#### What you should do
Reproduce the data in full, exactly as it appears.

#### Source material
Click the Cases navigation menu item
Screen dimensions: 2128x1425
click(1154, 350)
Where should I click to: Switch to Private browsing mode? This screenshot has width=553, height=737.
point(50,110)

#### Output of the exercise
Click the Cases navigation menu item
Screen dimensions: 2128x1425
click(1154, 350)
Where should I click to: Switch to Private browsing mode? This screenshot has width=553, height=737.
point(50,110)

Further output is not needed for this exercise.